# Lim (x-> infinity) sinh(x)sinh(e^(-x))

• wimma

## Homework Statement

lim (x-> infinity) sinh(x)sinh(e^(-x))

None really.

## The Attempt at a Solution

L'Hospital?

l'Hopital, yes. Try writing it as sinh(e^(-x))/(1/sinh(x)). Now the form is 0/0.

hmm.. still failing at this question. pls help further?
I don't get a nice solution on applying lhospital

What did you get from l'Hopital?

i now get the limit to infinity of:
e^(-x)cosh(e^(-x))/(cothxcosechx)
considering substitution of y=f(x) then computing the limit for lny

That looks ok. Now look at the parts. What's lim coth(x)? What's lim cosh(e^(-x))?

## INFORMATION SHOWN
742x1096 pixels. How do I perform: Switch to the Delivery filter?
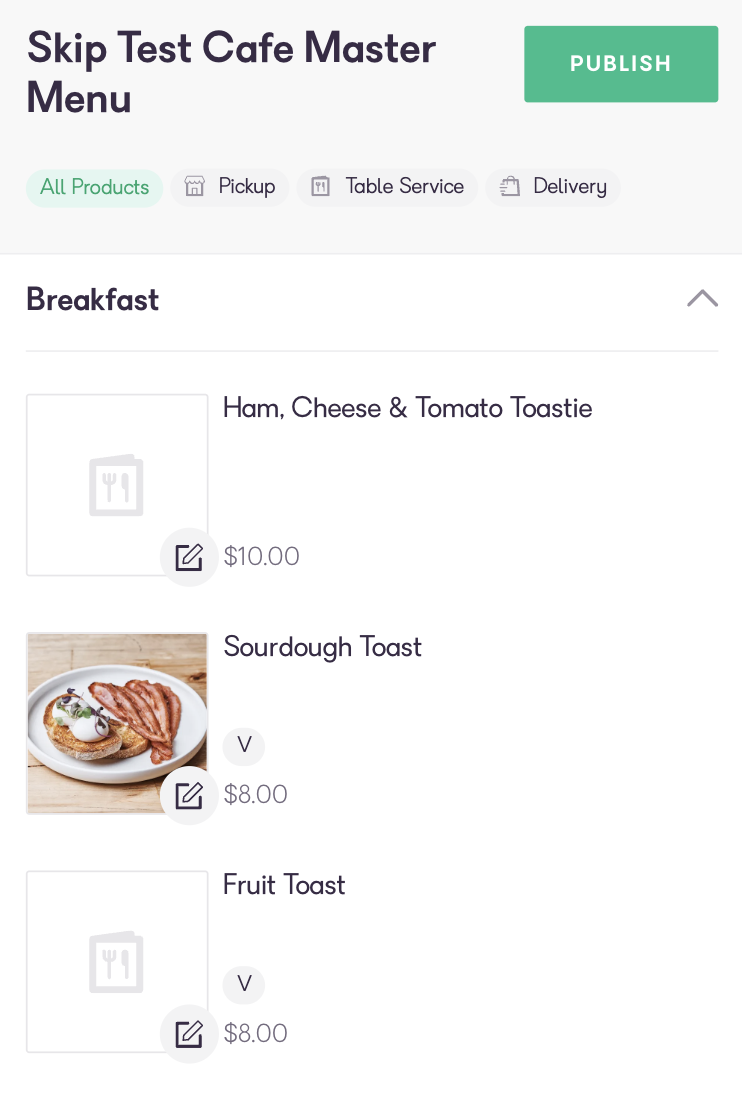pos(553,187)
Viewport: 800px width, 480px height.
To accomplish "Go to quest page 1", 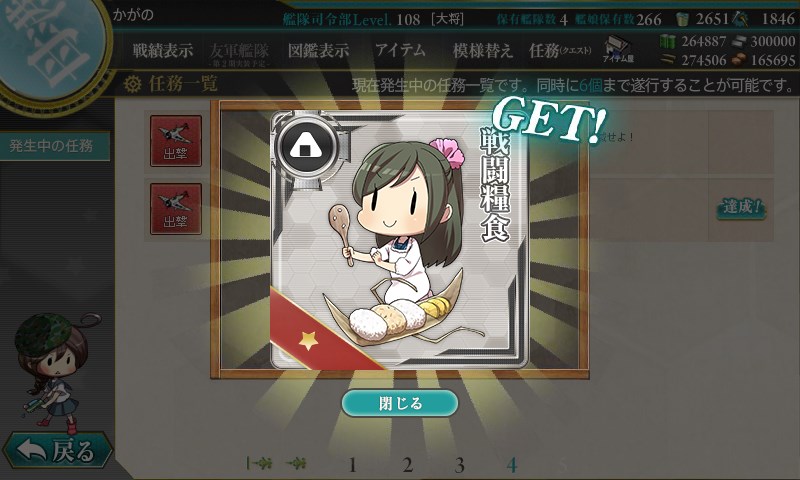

## TASK LIST
[A] Translate this sentence from the limit thread into Spanish: "Now the form is 0/0."
[B] Carry the thread on the sinh limit forward from its last post.

## ANSWERS BY ITEM NUMBER
[A] Ahora la forma es 0/0.

[B]
cothx -> 1
cosechx -> 0
cosh(e^-x) -> 1
e^-x -> 0
i guess lhopital again...

Not so fast. Aside from the stuff that goes to 1, you've got e^(-x)*sinh(x). What's that? Use the definition of sinh.

sweet. so it's 1/2.

Nope. Must be getting tired... it's like midnight here.

Also could u please verify that limit (x,y) -> (0,0) of (x^4*y^2)/(x^2 + y^2)2 is 0

Express the function in polar coordinates. Count powers of r.